自分の子供ひとり見守ることもハードミッションなのに、個性の異なる子供を集団で相手にし、遊び、学習、食事を与えるだけでなく、健康と安全をその身ひとつで守っている。

そんな大変な業務をしているからだろうか、保育士さんの「社会人としての親」に寄り添ってくださる姿勢に、私はチクッとした痛みを感じる。

お熱コールで迎えにいってみると、子供の熱が下がっていた。
この現象に、どうか謝らないでほしいのだ。

発熱する何かしらの要因があった子が、状態を悪化させずに過ごせたのは、他ならぬ、保育士さんの功績だ。
適切に対応してくれたおかげで、そばにいてくれたおかげで、親は病気の子供ではなく、元気な子供を連れて帰ることができる。
嬉しくないわけはないだろう。

もしかして、過去に「この程度で呼ぶな」「仕事を早退しなくてはいけなくて困った」などと、叱責されたことがあったのだろうか。

だったら悲しい。すごく悲しい。

お熱コールでかけつけたとき、子供がケロッとしていたら、親は「なんだ~」と思うし、場合によっては声に出すかもしれない。

でもこれは、「なんだ、これくらいで呼ばないでよ」の不満のなんだ、ではなく、「なんだ、元気で安心した!」の安堵のなんだ、であるはずだ。

なので、大きく体調を崩す前に、異変を察知できた保育力を誇ることはしても、親の仕事の都合まで鑑みて、申し訳なさそうにしないで欲しい。する必要がないからだ。

子供の熱が下がったのは、あなたの「仕事」が素晴らしかった結果である。多くの保護者と関わる業種ゆえに、親の職場での立場に想像がついてしまう部分があるが、それを調整するのは、保育士さんの業務範囲でなく、あくまでも親自身の問題なのだ。

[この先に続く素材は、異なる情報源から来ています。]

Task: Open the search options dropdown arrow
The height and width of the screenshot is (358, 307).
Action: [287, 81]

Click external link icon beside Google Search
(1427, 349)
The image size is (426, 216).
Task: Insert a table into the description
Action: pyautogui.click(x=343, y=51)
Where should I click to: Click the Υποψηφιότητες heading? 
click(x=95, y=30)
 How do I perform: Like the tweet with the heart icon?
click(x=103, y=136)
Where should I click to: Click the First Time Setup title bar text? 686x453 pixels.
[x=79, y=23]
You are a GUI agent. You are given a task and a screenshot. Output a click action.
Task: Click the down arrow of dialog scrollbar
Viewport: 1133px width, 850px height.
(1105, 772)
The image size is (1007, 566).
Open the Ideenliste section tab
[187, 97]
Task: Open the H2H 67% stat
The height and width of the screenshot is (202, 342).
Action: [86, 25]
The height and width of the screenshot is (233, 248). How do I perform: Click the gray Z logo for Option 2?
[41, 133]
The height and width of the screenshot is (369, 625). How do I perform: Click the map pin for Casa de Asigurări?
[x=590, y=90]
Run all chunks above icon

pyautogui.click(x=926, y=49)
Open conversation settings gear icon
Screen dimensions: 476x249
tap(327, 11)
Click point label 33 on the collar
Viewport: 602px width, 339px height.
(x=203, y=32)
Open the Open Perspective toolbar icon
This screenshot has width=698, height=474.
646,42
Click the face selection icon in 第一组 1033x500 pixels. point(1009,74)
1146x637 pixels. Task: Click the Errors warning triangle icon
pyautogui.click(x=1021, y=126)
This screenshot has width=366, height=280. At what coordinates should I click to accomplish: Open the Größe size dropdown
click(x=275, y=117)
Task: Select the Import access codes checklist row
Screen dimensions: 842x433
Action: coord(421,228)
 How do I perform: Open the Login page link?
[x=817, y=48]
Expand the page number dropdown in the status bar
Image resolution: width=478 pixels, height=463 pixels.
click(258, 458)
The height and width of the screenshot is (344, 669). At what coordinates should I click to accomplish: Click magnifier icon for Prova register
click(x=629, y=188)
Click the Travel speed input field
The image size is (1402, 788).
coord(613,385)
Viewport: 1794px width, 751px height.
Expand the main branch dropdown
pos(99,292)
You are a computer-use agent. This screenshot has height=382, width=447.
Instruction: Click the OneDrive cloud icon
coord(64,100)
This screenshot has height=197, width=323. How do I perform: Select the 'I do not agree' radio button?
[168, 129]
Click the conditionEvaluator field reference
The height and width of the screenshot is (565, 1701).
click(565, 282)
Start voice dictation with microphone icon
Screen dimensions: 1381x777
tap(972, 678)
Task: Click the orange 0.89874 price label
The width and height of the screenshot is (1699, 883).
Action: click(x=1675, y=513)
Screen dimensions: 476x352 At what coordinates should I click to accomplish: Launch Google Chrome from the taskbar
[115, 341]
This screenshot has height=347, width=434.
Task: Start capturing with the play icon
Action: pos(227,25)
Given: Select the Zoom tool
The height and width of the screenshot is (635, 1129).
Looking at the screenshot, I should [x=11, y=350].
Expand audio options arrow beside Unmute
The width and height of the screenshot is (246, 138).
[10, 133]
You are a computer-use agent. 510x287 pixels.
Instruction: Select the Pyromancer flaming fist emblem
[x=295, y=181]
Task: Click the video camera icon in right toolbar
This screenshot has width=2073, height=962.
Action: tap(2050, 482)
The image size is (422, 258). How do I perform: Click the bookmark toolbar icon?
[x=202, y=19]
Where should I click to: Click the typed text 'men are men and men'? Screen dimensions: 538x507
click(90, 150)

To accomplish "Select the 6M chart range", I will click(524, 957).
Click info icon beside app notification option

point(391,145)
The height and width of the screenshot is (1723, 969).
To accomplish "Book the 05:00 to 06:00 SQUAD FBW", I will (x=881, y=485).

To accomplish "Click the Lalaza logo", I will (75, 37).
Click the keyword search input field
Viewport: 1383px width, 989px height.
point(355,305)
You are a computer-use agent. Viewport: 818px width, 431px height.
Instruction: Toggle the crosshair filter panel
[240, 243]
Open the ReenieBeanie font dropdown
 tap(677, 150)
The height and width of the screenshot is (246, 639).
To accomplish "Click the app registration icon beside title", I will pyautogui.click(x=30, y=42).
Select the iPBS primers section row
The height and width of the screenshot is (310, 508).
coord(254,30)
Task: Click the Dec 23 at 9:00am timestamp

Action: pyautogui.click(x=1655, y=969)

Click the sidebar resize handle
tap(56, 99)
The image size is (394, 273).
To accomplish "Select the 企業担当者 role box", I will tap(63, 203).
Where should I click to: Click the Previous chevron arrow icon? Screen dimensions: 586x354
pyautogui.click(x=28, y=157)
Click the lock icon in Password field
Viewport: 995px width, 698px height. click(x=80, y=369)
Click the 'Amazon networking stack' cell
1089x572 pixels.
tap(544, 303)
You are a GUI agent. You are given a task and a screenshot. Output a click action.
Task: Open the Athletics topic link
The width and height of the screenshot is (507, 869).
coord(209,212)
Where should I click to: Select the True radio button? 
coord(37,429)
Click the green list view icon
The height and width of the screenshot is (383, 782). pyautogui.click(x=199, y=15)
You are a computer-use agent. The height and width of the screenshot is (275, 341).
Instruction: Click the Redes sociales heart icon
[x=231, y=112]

「お熱コール」を受け取っていると、親としての葛藤や、仕事との折り合いばかりにトゲを感じてしまうが、歓迎されないコールを「必要だから、かけてくれる人」がいることは、忘れずにいたい。

保育士さんの気遣いをチクッと感じたとき、不思議とそれまで体内にはびこっていた、あの板挟みのトゲトゲの物体が、少し大人しくなったような気持ちになる。

これだけのプレッシャーの中で、自分の子供と愛情をもって関わり、職場では寄り添ってもらえなかったチクチクした痛みを、こんなに想像してくれる相手がいる。

思い出せば、毎日「いってらっしゃい」「おかえりなさい」と声をかけ、勤め人と親の顔を、せわしくいったりきたりする我々を、一番肯定的に、さも当たり前のことのように受け入れてくれたのは、保育士さんだった。

「お熱が出ちゃって、すみません…」
「お電話した後に下がってしまって…すみません…」

不安そうに胸の前で組まれた手に、職場で同じようにしてきた自分の両手を重ねて、「うちの子をありがとう、謝らないで」と伝えることができたなら、心に想うことができたなら、お熱コールのトゲトゲが、まるく膨らみ、軽やかな風船になって、胸から出ていく日も近いのかもしれない。

「お熱コール」は誰のせいでもない。
そして、おそらく、なくならない。
困った事態が付随することも、残念ながらある。

だけど親の中で育つチクチクの腫瘍を、大きくしないためのヒントは、その電話をくれる相手こそが、案外もっているのかもしれない。